* [Written instruction] For each statement, say yes or no to whether it agrees with the post headed "Behavioural Economics, Law and Regulation," and quote the post's deciding words: (a) Sunstein's paper Empirically Informed Regulation appeared in 2011; (b) the paper will be touched on only briefly in the lecture; (c) Simpler is described as less accessible than the paper.

Sunday, January 12, 2014

Behavioural Economics, Law and Regulation

The implications of behavioural economics for law and regulation have been extensively discussed by Professor Cass Sunstein. His paper Empirically Informed Regulation (2011) is a particularly useful overview of the issues involved and we will discuss this in depth during the lecture. The more accessible account Simpler recounts Sunstein's time as a lead regulator within the Obama Administration.

Key points:

Benefits of incorporating empirical findings into the development of regulation.

Can small inexpensive policy initiatives have large and highly beneficial effects?

* [Material provided]
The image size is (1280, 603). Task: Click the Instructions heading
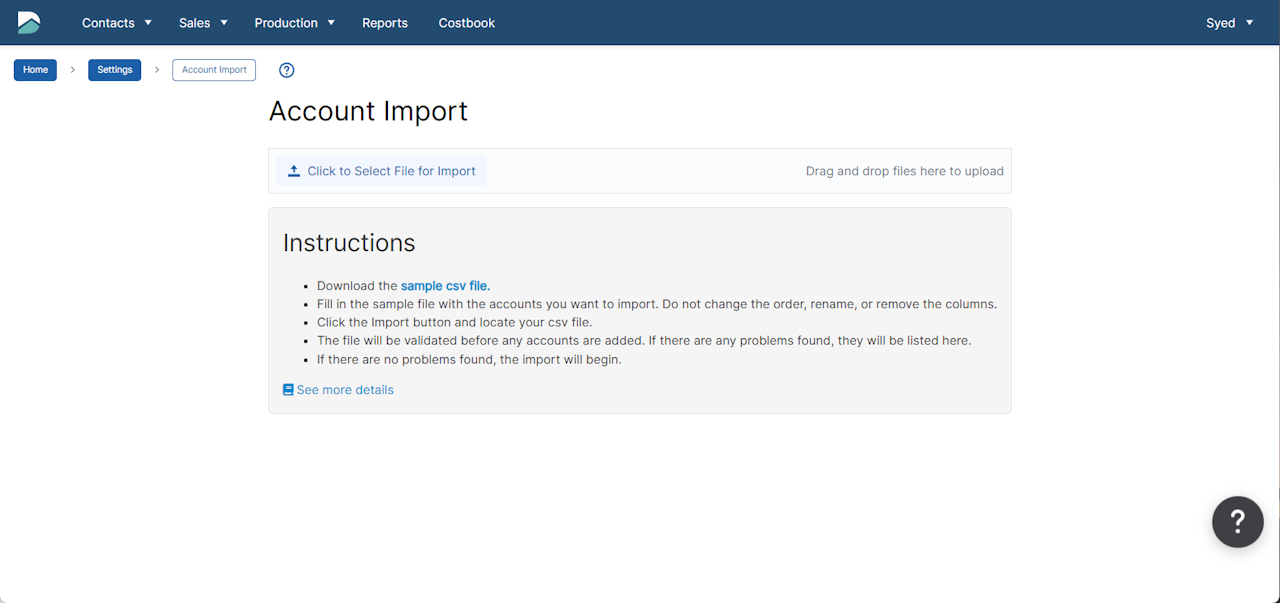click(349, 243)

* [Result of this task]
(a) Yes: "Empirically Informed Regulation (2011)"
(b) No: "we will discuss this in depth during the lecture"
(c) No: "The more accessible account Simpler"